- **TASKS**
1 > In the biography of marine biologist Avelin Mary, what is named as her research area?
2 > Pick up the biography of marine biologist Avelin Mary after its final sentence and continue writing it.

- **EXTRACT TO READ**
════════

Indian marine biologist

Avelin Mary is a marine biologist and a Roman Catholic nun belonging to the Congregation of the Mother of Sorrows, Servants of Mary. She is a Director of Sacred Heart Marine Research Center (SHMRC), Tuticorin.

== Education ==
Mary received her Ph.D. in marine biology from Marathwada University, Aurangabad. She completed her post-doctoral work at Osborne Laboratories (New York Zoological Society) and Duke University Marine Laboratories (Beaufort, North Carolina). She was a visiting scientist at Tulane University, Duke University, University of Delaware, University of Hawaii and Fu Jen Catholic University in Taiwan.

In 1988, she returned to India to establish her own independent research group. Her research area is the biology of barnacles. Her specific interest is in the replacement of toxic chemicals affecting the ocean environment with alternative compounds from natural sources that may have similar functional properties without the toxic effects on other marine organisms.

== Career ==
Mary was the principal of St. Mary's College, a Catholic institution for higher education of women in Tuticorin.

════════

- **SOURCE INFORMATION**
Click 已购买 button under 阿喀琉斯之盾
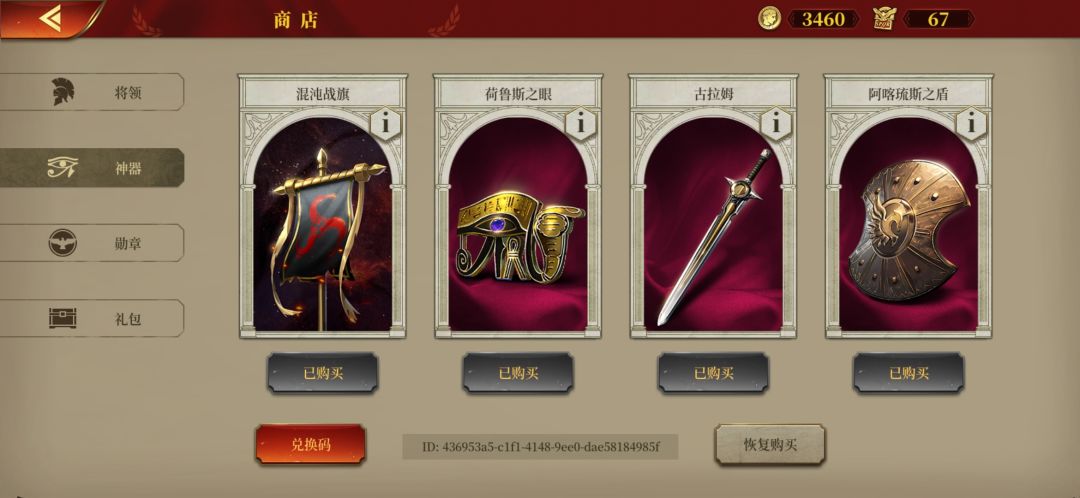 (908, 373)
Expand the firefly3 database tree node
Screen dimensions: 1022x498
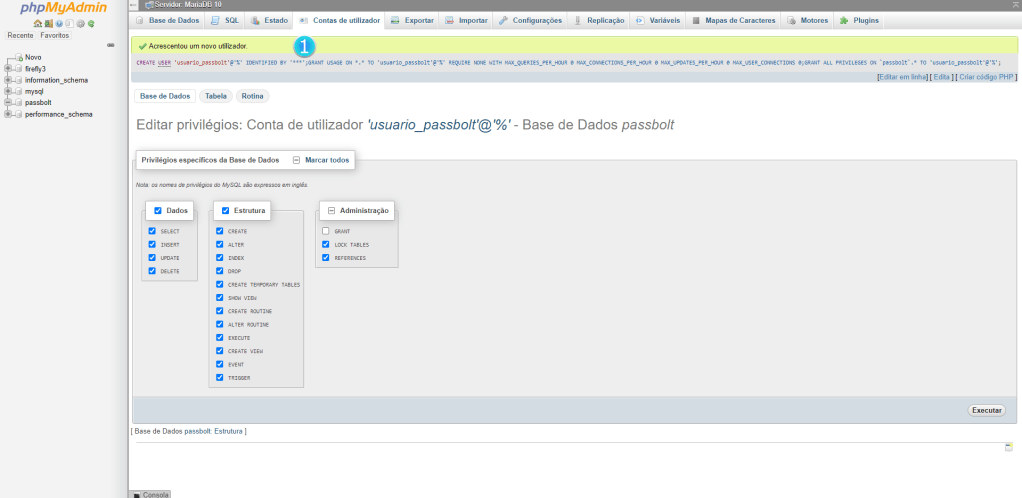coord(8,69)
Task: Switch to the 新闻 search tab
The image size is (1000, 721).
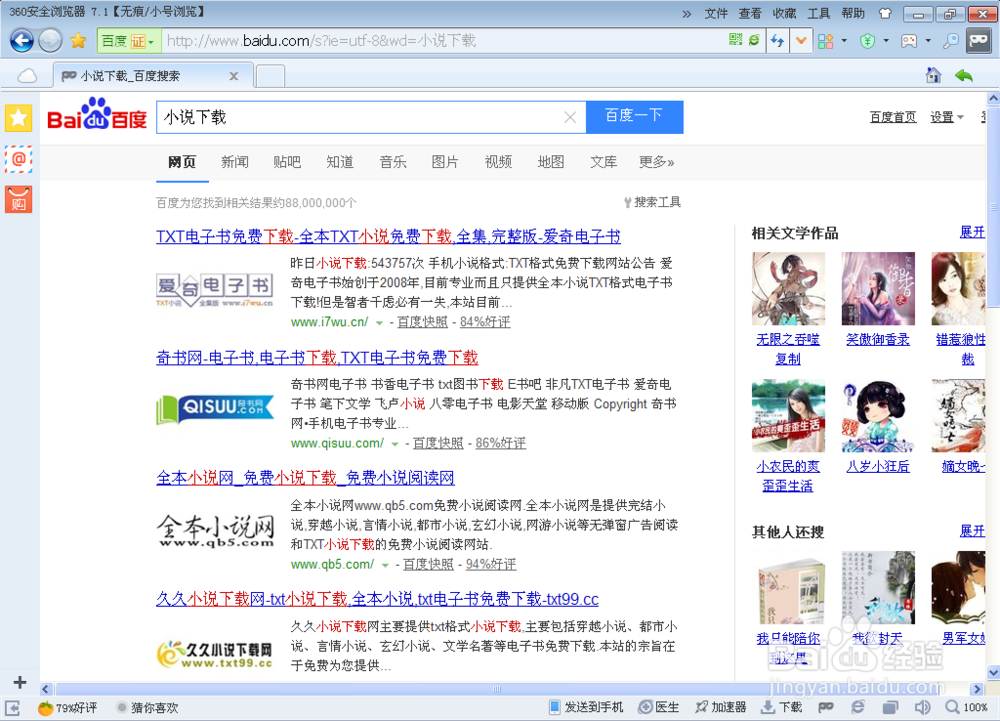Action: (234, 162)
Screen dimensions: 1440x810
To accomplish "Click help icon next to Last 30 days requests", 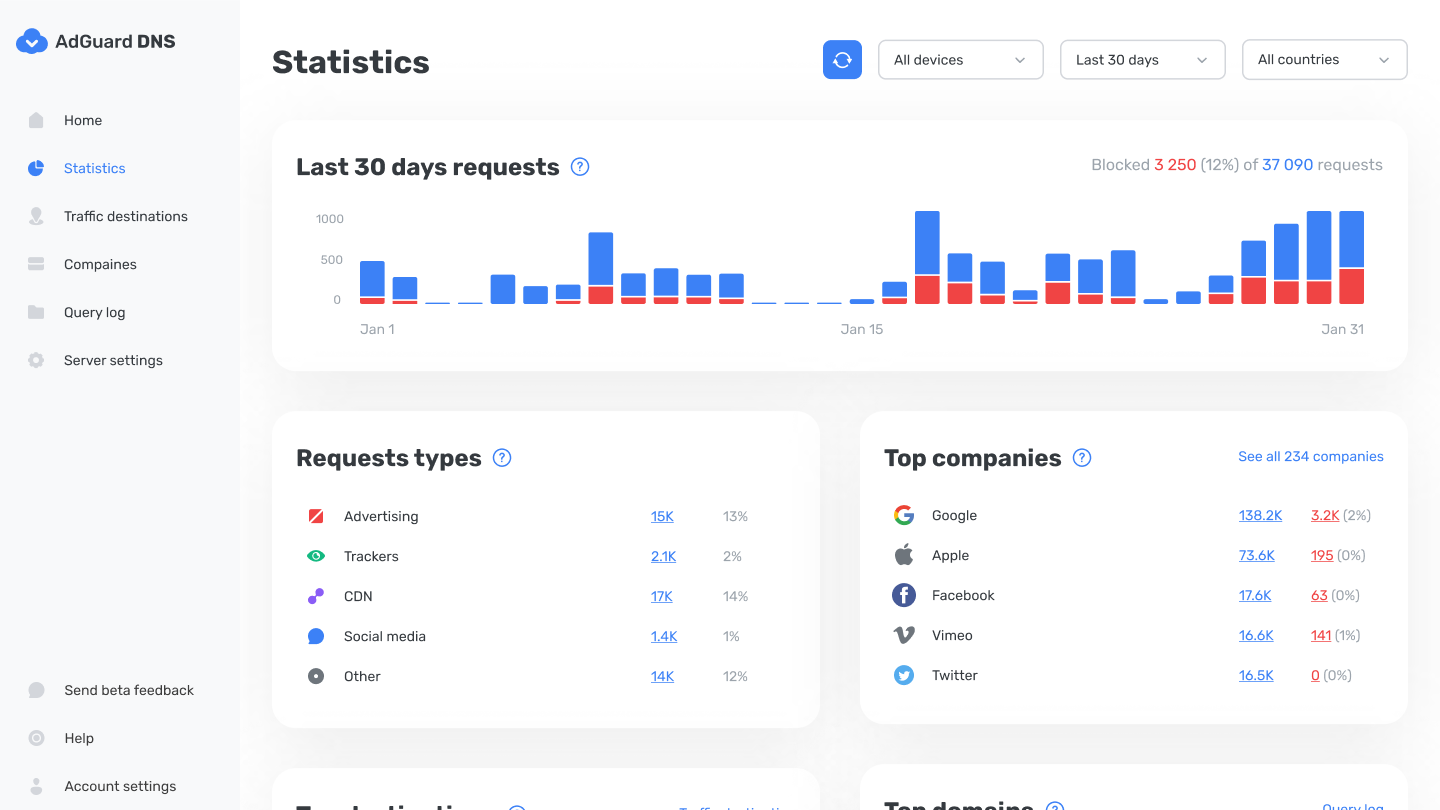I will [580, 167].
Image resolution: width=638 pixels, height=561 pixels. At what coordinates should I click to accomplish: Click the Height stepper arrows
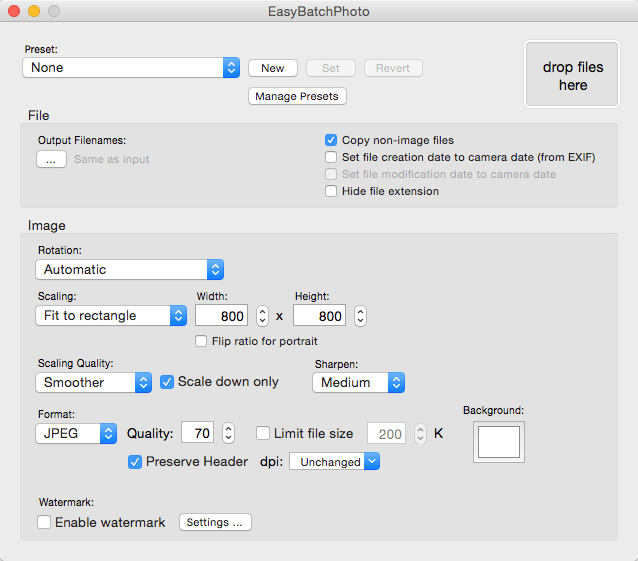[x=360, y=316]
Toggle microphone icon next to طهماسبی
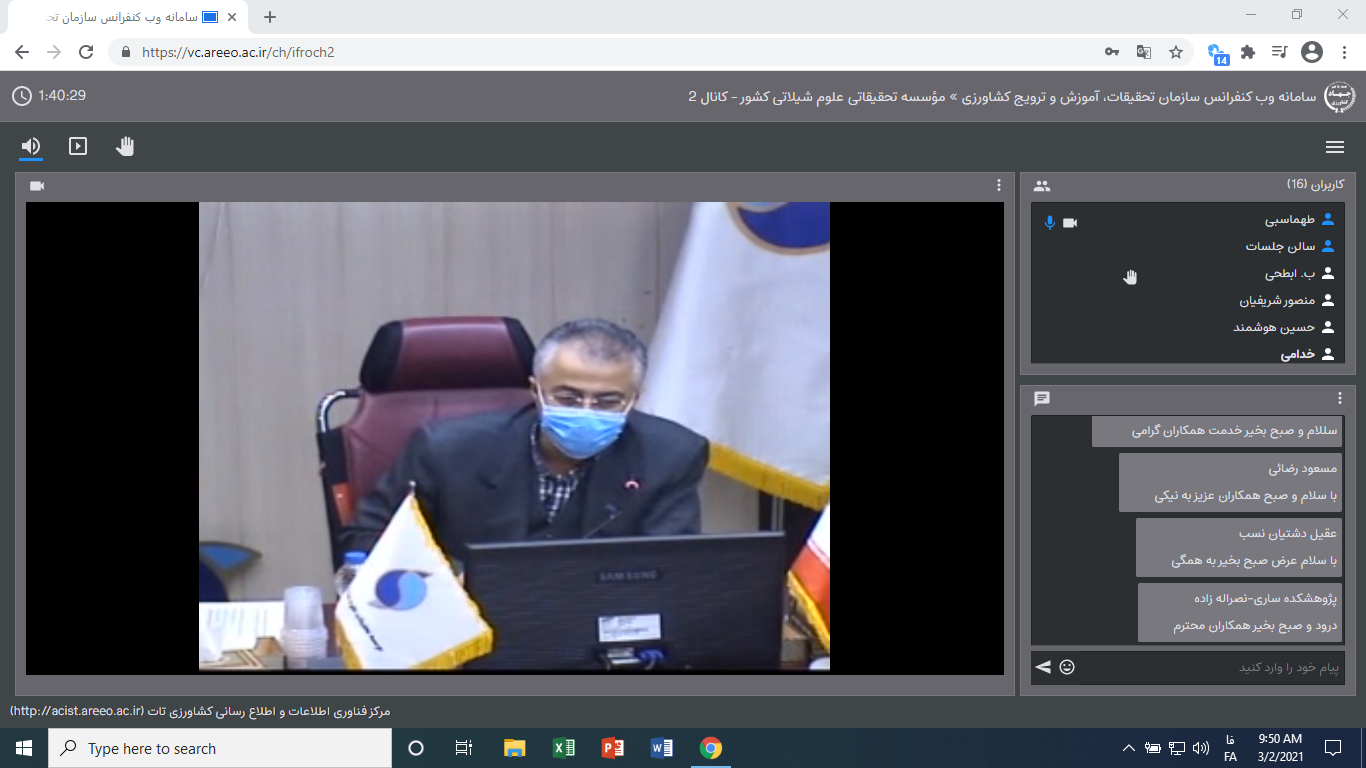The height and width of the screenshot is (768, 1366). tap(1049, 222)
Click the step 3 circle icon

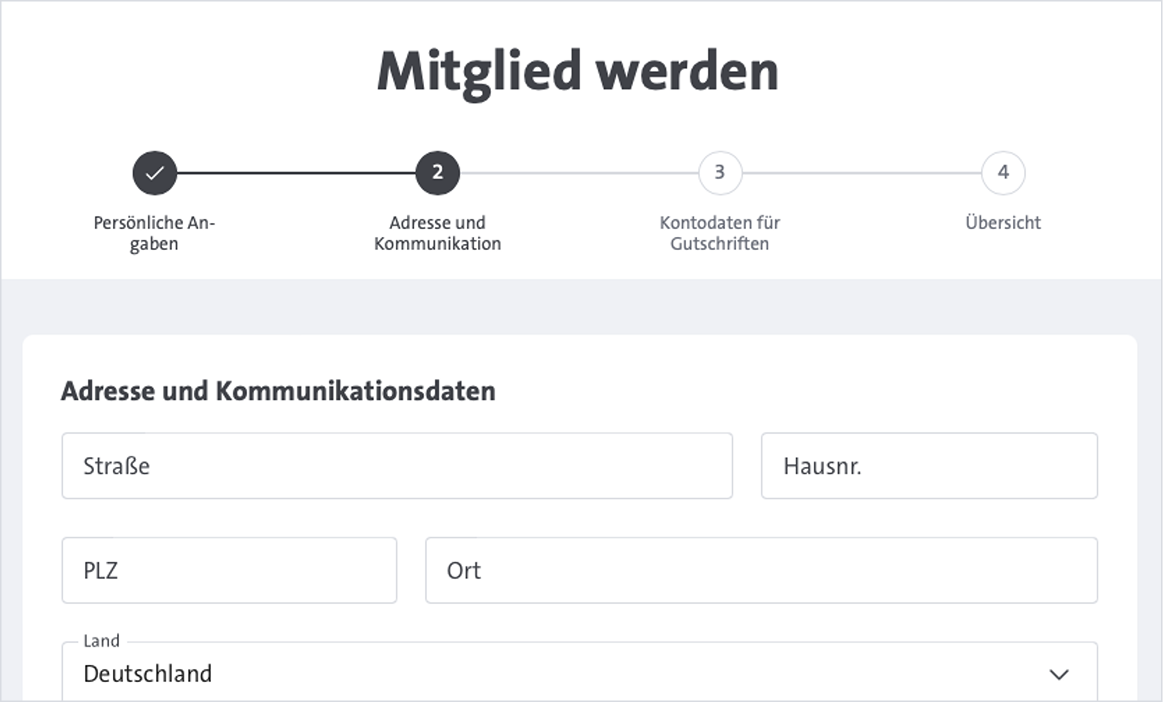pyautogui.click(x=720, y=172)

════════

- **RESPONSES IN ORDER**
1 > The biology of barnacles.

2 >
In 1991, she founded Sacred Heart Marine Research Center (SHMRC) as an independent non-profit organization for the purpose of marine research and conservation. She is currently the Director of the institute, which is affiliated with U.S.-based research and development company Poseidon Ocean Sciences, Inc.

During her study of corals, she discovered they produce chemicals that could prevent fouling in ships and save millions of dollars.

== Awards ==
Mary was named one of the "2,000 outstanding scientists of the 20th century" by the International Biographical Research Centre at Cambridge. In 1999, the vanity press American Biographical Institute awarded her "Woman of the Year 1998",

In 2002, she was recognized by India's National Environmental Science Academy (NESA) in New Delhi as one of 14 Scientists of the Year. She received the award in Calcutta.

In January 2003, she was one of 12 recipients of the Jagruthi Kiran Foundation's 2003 Netaji Subhash Chandra Bose National Award for Excellence.